The problems of integrating voice services on wireless LAN networks with their cellular cousins has been exercising access point vendor Proxim Corp. (Nasdaq: PROX) and its partners, Avaya Inc. (NYSE: AV) and Motorola Inc. (NYSE: MOT), for over a year now (see Trio Combine For Convergence).

So, on a visit to Unstrung's top-secret underground bunker Thursday, Proxim explained some of the issues involved in enabling people to roam between two very different types of networks and how – at least initially – fixing them won't require the cooperation of the cellular carriers.

It’s okay, it's just sleeping: One of the major problems of enabling voice services on 802.11 networks is that standard wireless LAN client hardware requires a lot of power to do its thing, making it tricky to use with smaller, battery-powered devices such as mobile phones.
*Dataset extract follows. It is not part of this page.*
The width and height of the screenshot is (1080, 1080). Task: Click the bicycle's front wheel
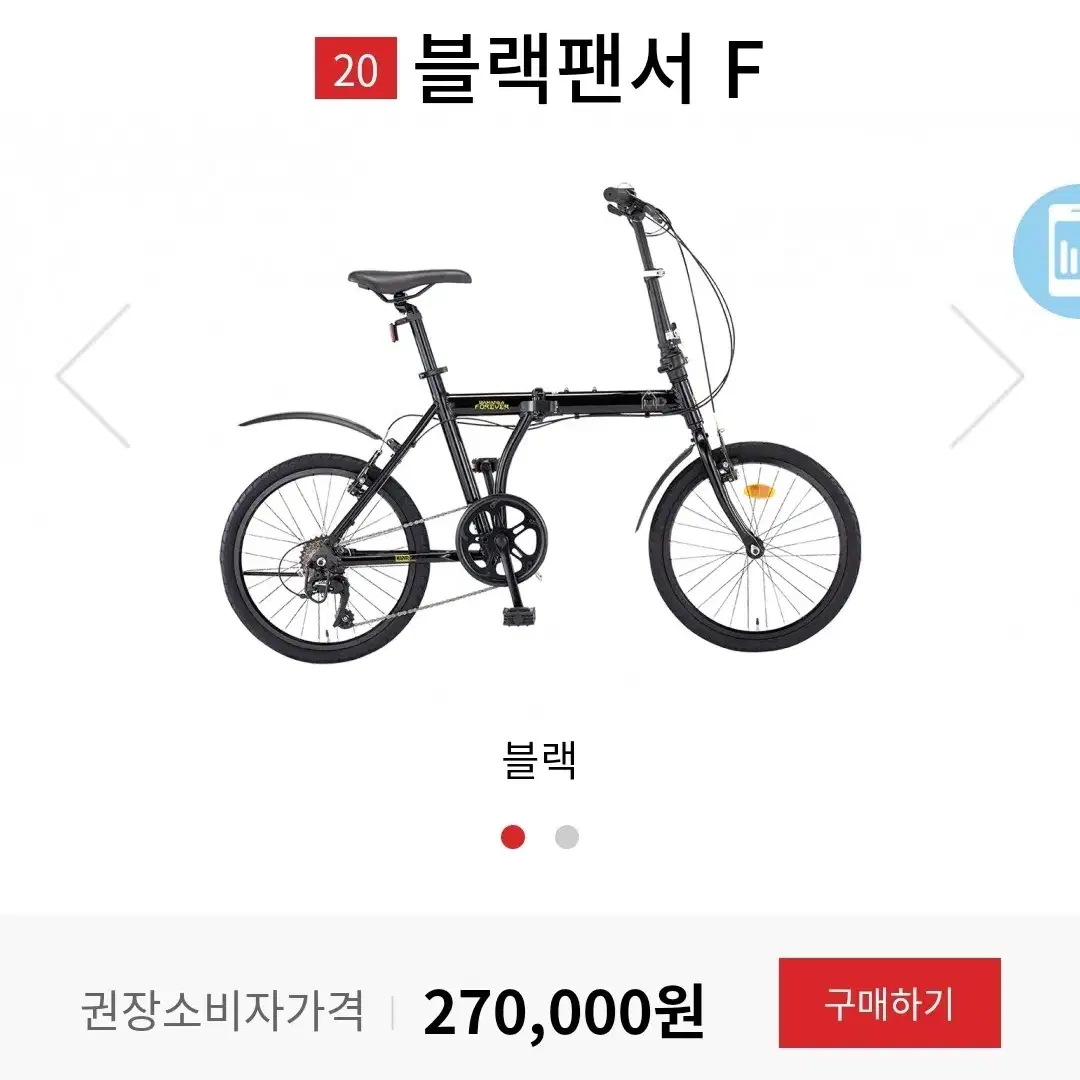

Therefore, says Proxim's chief technology advisor Leigh Chinitz, a lot of work has gone into ensuring that dual-mode cellular/WLAN handsets from Motorola will offer the same kind of performance as standard models (see Motorola Plots WLAN VOIP Move).

"People are going to expect hours of talk time and tens of hours of standby time from their phones," says Chinitz.

Currently, wireless LAN networks constantly ping client devices in the neighborhood, so one way to lessen power consumption is to let the client tell the network when its ready to start talking, says Chinitz. "The infrastructure will not send anything to the handset until the handset lets it know it is available," he explains.

Basically, wireless LAN phones will conserve power by "sleeping" – a lot.

PBXstasy: An IP-PBX (private branch exchange) is also an essential part of Proxim's planned WLAN/cellular integration moves. It is the ability of the phone to "talk" to the PBX and vice versa that allows Proxim and friends to bypass the cellular carriers for the time being.

For instance, the phone sets up a call on the wireless LAN network using session initiation protocol (SIP) signaling, but the "intelligent" PBX controls how and when the data it transmits is broadcast on the network. The role of the PBX becomes even more important when a user roams away from the wireless LAN onto a cellular network. As it detects that it is moving out of range of a wireless LAN network, a user's phone will search for a suitable cellular replacement. Once it finds one, the phone calls into the PBX, which then handles the data routing. This is how Proxim et al. plan to move between networks, at least for the time being.

"Right now… it doesn't require the cooperation of the carrier… it's more of a loose coupling," says Chinitz.

Later on, the threesome plan to develop a more "classic cellular handoff model… a tight coupling with the carriers," says Chinitz [ed. note: that's what everyone wants really, isn't it?].

We'll have more on the building blocks Proxim plans to use to build a suitable VOWLAN infrastructure, oh, real soon now.